# start of Text passage

Between beloved and well-established local staples and a steady wave of new bars and restaurants popping up in and around Milwaukee almost every week, worthwhile dining and drinking gems can occasionally get lost in the shuffle. With Tucked Away, Milwaukee Record digs deep with the hope of unearthing some of these gems.

Since 2014, Layton Boulevard West Neighbors have organized a month-long celebration aimed at highlighting the abundance of excellent Asian eating establishments in Milwaukee’s Silver City neighborhood. February 1 marked the opening day of the fifth annual “Phobruary.” All month, a few Silver City restaurants offer sale-price bowls of the Vietnamese noodle soup (pronounced “fuh”) for just $5.

It’s a fun (or “phon”) bit of pun-based promotion to help warm up winter’s last full month, but those who opt to venture beyond the single delicacy Phobruary pushes are sure to find a wealth of authentic Thai, Laotian, and Vietnamese cuisine at the participating restaurants that can—and absolutely should—be enjoyed all year long. We’ve already screamed the praises of Thai Bar-B-Que, but in the months since partaking in last year’s Phobruary festivities (phostivities?), we’ve also grown quite fond of its neighbor, Bamboo Restaurant (3427 W. National Ave., 414-316-9023). At the tail end of the pho-fueled month, we returned to the Phobruary participant to continue working through its regular menu.

The space: Bamboo is nestled near the high-traffic corner of National Ave. and 35th Street. The expansive, elevated exterior signage suggests a large, swanky restaurant within. That’s not the case. Instead, diners will find seven tables capable of seating, at most, 30 patrons assembled in one small room. Maps of Laos, Thailand, Cambodia, and Vietnam are framed and displayed on the wall, along with a television playing daytime programming and evening news. The windows facing out on bustling National Ave. are too high to have much of a view, and we can’t recall ever hearing music during any of our visits. Despite the incredibly friendly staff, Bamboo is admittedly a little lacking in the ambiance department. None of the matters when the food arrives.

# end of Text passage
# start of Exercise materials

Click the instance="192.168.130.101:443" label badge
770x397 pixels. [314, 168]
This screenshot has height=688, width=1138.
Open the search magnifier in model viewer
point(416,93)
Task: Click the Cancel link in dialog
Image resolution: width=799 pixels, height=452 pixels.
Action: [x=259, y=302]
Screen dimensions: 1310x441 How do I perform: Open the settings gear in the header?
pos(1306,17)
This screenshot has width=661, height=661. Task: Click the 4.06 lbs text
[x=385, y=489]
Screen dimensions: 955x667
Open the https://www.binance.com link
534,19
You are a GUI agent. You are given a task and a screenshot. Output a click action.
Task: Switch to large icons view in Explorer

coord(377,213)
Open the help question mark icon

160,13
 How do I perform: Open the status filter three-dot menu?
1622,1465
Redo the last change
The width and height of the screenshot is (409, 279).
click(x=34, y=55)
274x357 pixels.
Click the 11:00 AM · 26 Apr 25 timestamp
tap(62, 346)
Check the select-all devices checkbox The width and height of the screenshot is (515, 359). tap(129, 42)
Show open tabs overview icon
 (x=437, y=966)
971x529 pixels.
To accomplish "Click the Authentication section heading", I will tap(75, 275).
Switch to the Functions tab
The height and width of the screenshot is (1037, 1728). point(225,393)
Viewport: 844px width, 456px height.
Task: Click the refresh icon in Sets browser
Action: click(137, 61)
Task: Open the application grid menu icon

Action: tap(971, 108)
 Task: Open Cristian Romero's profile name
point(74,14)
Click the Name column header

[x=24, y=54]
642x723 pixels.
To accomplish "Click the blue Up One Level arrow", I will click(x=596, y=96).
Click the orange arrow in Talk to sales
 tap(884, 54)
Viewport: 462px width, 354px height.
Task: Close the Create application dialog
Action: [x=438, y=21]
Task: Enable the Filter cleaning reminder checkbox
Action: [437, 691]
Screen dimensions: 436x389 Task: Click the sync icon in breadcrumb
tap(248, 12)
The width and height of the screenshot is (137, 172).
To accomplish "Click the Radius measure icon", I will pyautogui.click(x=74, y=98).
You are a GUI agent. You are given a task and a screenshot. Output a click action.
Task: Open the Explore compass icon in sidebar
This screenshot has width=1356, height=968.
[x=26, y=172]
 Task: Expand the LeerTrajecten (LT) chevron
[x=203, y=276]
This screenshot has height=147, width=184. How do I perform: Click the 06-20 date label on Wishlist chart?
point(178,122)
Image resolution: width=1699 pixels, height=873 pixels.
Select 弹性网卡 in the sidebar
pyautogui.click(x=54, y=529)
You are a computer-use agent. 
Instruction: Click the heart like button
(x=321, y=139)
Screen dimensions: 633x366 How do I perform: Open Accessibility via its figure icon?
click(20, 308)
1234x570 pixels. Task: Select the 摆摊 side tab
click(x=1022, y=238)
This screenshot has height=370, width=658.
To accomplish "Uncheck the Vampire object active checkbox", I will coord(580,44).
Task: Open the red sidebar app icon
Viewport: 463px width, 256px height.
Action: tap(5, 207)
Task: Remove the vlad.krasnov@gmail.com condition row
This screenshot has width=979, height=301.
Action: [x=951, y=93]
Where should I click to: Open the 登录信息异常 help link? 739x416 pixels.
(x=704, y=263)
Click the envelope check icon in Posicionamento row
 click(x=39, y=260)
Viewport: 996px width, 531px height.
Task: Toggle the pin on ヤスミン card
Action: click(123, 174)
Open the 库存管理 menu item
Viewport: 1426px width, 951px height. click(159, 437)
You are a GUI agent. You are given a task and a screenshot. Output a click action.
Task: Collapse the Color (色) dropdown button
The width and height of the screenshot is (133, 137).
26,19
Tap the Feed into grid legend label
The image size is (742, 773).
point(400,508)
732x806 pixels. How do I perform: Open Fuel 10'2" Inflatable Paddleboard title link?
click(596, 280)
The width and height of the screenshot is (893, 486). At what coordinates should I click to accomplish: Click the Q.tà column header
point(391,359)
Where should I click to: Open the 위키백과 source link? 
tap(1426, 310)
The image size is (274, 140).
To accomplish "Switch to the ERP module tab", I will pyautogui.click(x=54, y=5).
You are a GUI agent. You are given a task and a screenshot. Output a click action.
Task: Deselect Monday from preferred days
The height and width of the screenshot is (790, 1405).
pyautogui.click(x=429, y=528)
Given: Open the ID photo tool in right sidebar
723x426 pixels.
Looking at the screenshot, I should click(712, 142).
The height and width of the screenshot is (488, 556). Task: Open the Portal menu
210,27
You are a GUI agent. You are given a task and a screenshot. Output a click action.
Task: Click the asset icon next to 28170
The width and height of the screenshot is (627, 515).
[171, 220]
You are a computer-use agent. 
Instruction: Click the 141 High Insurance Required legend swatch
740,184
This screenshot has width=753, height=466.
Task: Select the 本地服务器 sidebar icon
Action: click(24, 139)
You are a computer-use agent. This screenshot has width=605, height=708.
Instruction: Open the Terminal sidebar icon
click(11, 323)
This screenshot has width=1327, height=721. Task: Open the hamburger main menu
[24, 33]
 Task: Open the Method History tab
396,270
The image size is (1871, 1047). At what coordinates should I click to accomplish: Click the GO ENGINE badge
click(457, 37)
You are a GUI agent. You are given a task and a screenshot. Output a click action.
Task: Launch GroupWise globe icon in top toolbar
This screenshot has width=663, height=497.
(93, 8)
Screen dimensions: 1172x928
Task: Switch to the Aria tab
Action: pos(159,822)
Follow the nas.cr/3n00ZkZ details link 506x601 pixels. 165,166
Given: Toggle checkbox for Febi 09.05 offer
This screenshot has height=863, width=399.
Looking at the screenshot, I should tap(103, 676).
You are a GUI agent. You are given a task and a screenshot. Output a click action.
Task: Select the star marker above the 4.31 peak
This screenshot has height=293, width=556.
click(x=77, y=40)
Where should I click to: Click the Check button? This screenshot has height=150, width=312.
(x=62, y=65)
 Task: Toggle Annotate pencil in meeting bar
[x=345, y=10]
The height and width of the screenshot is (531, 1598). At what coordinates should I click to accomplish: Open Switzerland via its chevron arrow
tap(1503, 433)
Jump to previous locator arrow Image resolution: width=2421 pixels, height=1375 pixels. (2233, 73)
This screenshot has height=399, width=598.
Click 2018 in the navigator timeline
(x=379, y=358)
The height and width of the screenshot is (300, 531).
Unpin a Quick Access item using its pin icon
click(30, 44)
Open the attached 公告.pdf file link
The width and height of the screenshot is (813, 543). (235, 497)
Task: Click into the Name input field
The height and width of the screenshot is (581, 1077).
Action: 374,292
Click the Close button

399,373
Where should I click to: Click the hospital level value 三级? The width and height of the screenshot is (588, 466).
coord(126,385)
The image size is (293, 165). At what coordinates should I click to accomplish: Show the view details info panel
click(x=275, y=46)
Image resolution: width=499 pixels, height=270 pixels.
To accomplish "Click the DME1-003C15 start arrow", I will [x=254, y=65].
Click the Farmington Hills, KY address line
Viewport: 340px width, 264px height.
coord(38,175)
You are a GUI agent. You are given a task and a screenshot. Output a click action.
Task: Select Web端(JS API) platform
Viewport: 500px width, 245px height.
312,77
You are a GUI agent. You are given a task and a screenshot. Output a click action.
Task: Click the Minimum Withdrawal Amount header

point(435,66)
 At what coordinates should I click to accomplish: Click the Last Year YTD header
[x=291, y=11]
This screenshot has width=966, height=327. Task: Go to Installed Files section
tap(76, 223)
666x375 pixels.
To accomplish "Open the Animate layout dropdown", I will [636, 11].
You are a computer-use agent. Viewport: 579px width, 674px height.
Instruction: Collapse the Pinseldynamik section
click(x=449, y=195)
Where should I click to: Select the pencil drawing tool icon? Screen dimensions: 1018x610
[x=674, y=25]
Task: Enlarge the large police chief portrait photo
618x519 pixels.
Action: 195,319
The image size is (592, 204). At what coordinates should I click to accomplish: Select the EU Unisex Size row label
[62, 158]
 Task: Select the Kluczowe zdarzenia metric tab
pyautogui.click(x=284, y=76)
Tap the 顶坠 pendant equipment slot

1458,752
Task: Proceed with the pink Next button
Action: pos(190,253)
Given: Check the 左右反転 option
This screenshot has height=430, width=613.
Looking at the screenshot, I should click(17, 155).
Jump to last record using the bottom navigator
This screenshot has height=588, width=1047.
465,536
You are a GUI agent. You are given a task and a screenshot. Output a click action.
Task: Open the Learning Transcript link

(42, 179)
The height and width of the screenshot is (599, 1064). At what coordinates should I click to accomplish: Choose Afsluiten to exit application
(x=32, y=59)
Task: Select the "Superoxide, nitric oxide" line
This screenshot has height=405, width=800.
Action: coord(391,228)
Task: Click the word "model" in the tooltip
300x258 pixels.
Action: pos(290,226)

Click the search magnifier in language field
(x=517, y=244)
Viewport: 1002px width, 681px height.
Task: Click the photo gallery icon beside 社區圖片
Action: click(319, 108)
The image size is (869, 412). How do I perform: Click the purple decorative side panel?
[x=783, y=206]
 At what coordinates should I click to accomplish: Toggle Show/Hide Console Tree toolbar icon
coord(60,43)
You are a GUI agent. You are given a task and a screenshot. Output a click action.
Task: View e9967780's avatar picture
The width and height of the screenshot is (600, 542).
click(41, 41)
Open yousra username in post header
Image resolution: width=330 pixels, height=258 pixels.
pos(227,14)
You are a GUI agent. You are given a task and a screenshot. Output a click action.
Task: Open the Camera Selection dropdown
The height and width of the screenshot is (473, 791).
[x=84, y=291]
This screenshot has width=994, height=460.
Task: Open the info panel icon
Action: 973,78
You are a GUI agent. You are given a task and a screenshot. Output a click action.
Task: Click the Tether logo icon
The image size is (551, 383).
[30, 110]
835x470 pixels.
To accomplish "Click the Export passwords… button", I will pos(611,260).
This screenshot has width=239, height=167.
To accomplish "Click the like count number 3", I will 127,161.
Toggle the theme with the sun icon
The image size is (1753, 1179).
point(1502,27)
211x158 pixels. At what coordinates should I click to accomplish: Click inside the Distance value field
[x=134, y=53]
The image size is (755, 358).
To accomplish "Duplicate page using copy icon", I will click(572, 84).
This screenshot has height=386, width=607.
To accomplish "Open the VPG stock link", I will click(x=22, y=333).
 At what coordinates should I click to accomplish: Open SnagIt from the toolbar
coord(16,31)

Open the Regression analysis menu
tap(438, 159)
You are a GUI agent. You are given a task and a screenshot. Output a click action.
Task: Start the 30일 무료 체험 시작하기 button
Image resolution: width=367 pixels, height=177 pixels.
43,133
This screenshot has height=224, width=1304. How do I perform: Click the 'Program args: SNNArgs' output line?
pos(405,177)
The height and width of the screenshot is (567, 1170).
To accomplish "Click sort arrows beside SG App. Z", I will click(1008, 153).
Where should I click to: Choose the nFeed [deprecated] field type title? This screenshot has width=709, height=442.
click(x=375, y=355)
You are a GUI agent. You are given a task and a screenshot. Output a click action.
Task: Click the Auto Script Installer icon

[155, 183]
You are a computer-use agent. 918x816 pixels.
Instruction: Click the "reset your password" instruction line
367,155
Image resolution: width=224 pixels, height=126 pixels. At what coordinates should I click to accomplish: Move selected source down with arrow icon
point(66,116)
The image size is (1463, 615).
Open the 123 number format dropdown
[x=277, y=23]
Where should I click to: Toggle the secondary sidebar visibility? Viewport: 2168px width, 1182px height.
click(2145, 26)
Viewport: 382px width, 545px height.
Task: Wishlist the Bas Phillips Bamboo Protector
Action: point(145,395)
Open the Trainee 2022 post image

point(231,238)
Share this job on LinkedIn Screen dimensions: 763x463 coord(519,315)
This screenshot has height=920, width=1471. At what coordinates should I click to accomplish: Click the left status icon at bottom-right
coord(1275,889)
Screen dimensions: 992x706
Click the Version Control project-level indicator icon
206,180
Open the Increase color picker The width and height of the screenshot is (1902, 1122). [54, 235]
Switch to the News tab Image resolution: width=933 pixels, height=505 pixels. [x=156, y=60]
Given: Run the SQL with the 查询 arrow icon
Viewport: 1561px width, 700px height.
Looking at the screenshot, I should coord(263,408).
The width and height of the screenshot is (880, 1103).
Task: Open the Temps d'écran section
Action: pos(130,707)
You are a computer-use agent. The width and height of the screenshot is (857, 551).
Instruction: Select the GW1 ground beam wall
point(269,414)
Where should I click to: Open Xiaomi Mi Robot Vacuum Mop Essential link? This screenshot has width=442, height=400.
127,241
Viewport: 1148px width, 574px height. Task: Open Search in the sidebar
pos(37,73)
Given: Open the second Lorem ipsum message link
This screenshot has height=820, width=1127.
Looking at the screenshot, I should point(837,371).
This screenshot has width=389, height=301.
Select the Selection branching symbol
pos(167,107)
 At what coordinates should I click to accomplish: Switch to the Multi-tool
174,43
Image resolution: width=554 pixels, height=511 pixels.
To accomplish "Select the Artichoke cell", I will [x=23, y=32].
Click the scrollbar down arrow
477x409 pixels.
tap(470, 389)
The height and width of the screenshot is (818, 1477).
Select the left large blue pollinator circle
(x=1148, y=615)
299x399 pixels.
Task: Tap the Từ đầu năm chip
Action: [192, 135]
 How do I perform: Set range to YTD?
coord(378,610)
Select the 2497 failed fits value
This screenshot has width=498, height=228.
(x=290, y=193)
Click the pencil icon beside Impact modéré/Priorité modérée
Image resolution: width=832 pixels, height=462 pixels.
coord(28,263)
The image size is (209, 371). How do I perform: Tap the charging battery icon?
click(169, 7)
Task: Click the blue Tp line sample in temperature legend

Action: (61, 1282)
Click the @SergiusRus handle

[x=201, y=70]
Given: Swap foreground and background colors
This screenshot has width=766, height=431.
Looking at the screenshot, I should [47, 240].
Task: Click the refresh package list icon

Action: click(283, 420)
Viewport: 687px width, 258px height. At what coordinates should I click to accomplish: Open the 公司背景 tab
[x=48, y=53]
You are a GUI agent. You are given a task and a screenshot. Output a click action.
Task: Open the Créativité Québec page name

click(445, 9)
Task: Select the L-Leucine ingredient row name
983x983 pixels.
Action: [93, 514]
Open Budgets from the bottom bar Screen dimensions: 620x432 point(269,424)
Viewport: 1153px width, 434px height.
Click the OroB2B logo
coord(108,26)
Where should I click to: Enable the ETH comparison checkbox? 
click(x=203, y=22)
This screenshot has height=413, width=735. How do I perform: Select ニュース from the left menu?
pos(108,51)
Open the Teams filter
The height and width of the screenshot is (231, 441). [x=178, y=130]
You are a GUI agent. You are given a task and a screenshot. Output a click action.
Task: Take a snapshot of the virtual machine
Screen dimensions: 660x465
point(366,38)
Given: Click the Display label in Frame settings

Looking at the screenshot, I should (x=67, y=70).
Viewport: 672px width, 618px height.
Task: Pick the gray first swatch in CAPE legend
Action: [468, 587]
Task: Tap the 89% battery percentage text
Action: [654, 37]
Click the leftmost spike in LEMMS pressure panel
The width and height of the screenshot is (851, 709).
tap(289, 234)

# end of Exercise materials

#### [Tasks to complete]
**a.** According to the restaurant review, at most how many patrons can Bamboo's seven tables seat?
**b.** Rewrite the rows from the very first one up to and including the line that contains "pos(1306,17)", changing "Cancel" to "Dismiss" and leaving everything else the same.

#### [Results in order]
**a.** At most 30 patrons.

**b.**
Click the instance="192.168.130.101:443" label badge
770x397 pixels. [314, 168]
This screenshot has height=688, width=1138.
Open the search magnifier in model viewer
point(416,93)
Task: Click the Dismiss link in dialog
Image resolution: width=799 pixels, height=452 pixels.
Action: [x=259, y=302]
Screen dimensions: 1310x441 How do I perform: Open the settings gear in the header?
pos(1306,17)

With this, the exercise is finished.